In 2023, Valerie Barone stood before a full-length mirror, engaging in what had become a tearful ritual of self-scrutiny. This time, however, something was different. She noticed cellulite, dappled along the backs of her thighs, for the very first time. The tears began to flow, as they often did, but these were not tears of horror or shame. They were tears of pure, unadulterated happiness.
A Moment of Catharsis and Connection
Two years prior, in February 2021, Valerie had come out as transgender at the age of 30. Since starting Hormone Replacement Therapy (HRT) in June of that year, she had been on an emotional rollercoaster, striving to reconcile her outer appearance with her inner sense of self. The sight of cellulite was a moment of sheer catharsis. "I finally felt at home in my body," she recalls.
Valerie was acutely aware of the pervasive societal messages sold to women and girls: that cellulite is unattractive, undesirable, and something to be eliminated. Yet, standing before the mirror, she felt none of the shame women are often taught to feel. Instead, she was overjoyed and proud to be experiencing something so common among women. In short, she felt gender euphoria.
A Complicated History with Body Image
This moment of joy was hard-won. Valerie's relationship with her body has always been complex. As a child, she struggled with comfort eating and issues with weight. The mirror was her great enemy, a tool for self-punishment over imagined inadequacies.

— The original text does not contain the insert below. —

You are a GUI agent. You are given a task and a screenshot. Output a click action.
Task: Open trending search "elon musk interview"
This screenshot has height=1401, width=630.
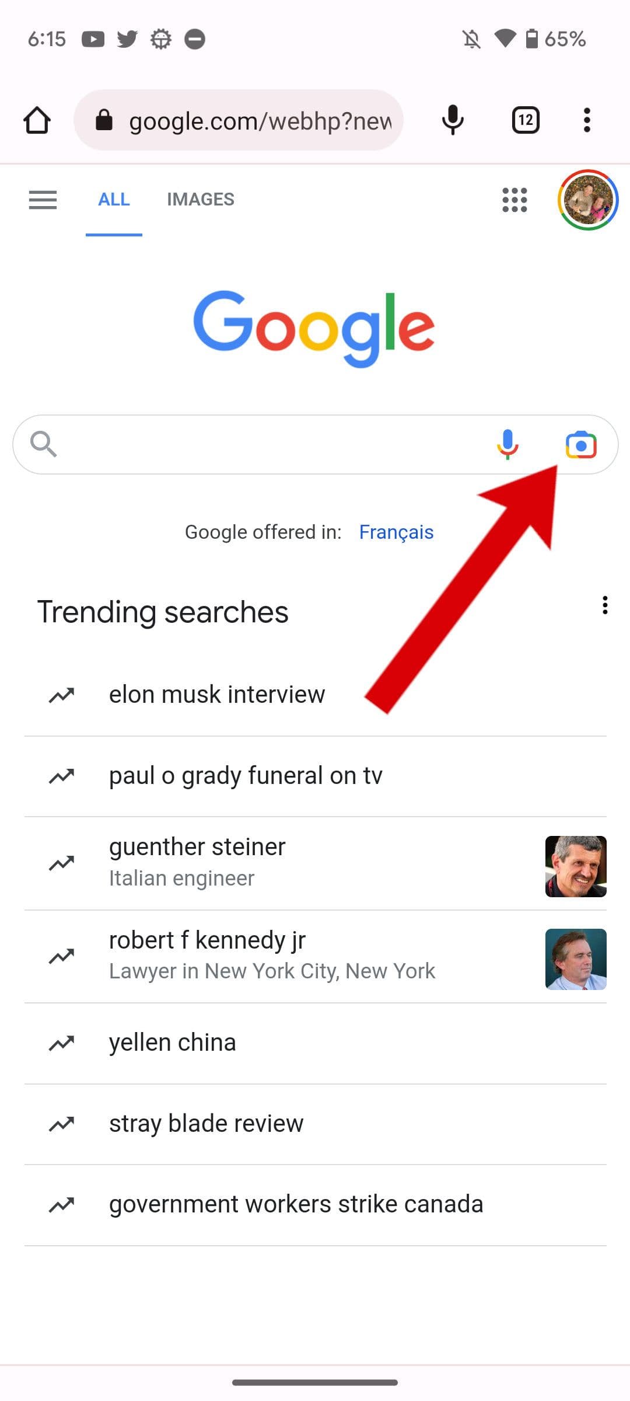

This is an experience she shares with countless women, with one crucial difference: Valerie first spent years of her life perceived by the world as a man.
She describes a lifelong sense of dissonance between how she was perceived and how she perceived herself. Puberty only widened this gulf. "With each change I experienced – every new hair, every inch my shoulders grew – the distance between the burgeoning woman I felt myself to be and the reality of my reflection widened," she explains. Looking in the mirror felt like staring at a stranger.
The Long Road to Self-Recognition
For years, gender dysphoria manifested as a nebulous feeling of absence. Without exposure to trans narratives, Valerie lacked the language to describe the painful sense that something was missing. She felt profoundly disconnected from herself, struggling to understand the social expectations placed on boys and men. When strangers called her 'Sir', she would wonder who they were addressing. This disconnect led to decades of persistent depression and a feeling of passive observation in her own life.
Even after coming out, her relationship with her reflection grew more complicated. Transitioning introduced the impossible standards of feminine beauty levied upon women. She spent countless hours cataloguing how her body failed to meet these ideals: she was 'too fat', 'too broad', 'too masculine'. This left her emotionally exhausted and hopeless, ironically mirroring a common experience of womanhood she had yet to fully embrace.
The Slow, Transformative Power of HRT
HRT began its work slowly, changing Valerie's body in myriad ways over the following years. There was a redistribution of body fat, a softening of her features, and a thickening of her hair. These changes were too gradual to notice day-to-day, and the daily battle with her reflection continued. It was years into her treatment, during one of these routine self-examinations, that she first noticed the cellulite rippling down her thighs and cried with joy.
"I’d spent my life in a prison; now here I was, crying with joy over something many women have been taught to hate about themselves," she reflects. To Valerie, the cellulite was not an omen of undesirability. It was tangible evidence that she was moving closer to a body she could finally call home.
Finding Beauty in the Trans Experience
In that pivotal moment, Valerie recognised the unique beauty in her experience as a trans person. While she lost the ease of navigating the world as the gender assigned at birth, she gained immeasurably more. She was afforded the profound chance to know herself intimately and to become who she always was. She could experience the feeling of watching her body slowly transform into something that no longer caused her pain to see.
She may not have always known when she was suffering from gender dysphoria, but she certainly knew when she found relief from it. "It was like I’d cast off a weight, and in place of that weight was gender euphoria. A storm of butterflies in my stomach. A smile that nearly broke my jaw. Happiness. Bliss. Relief," she describes.
A Lasting Perspective on Womanhood
Now, two and a half years later, Valerie acknowledges that her gender dysphoria is not 'cured'. Anyone who has lived with body dysmorphia understands that self-image can fluctuate daily. However, her perspective has been irrevocably changed.
She has heard from cisgender women, both online and in person, that knowing and loving trans women has given them new perspectives on their own womanhood. It has helped them find new ways to appreciate its joys and divorce themselves from the insecurities packaged and sold to them. Valerie's hope is that by sharing her joy and her hard-won freedom, others might experience a similar shift.
"Perhaps the next time you look in the mirror and see the cellulite on your thighs, you’ll remember my story and the elation I felt," she says. Her hope is that others can learn to see it not as a burden, but as a bounty—a beautiful, unapologetic reflection of womanhood staring back at them.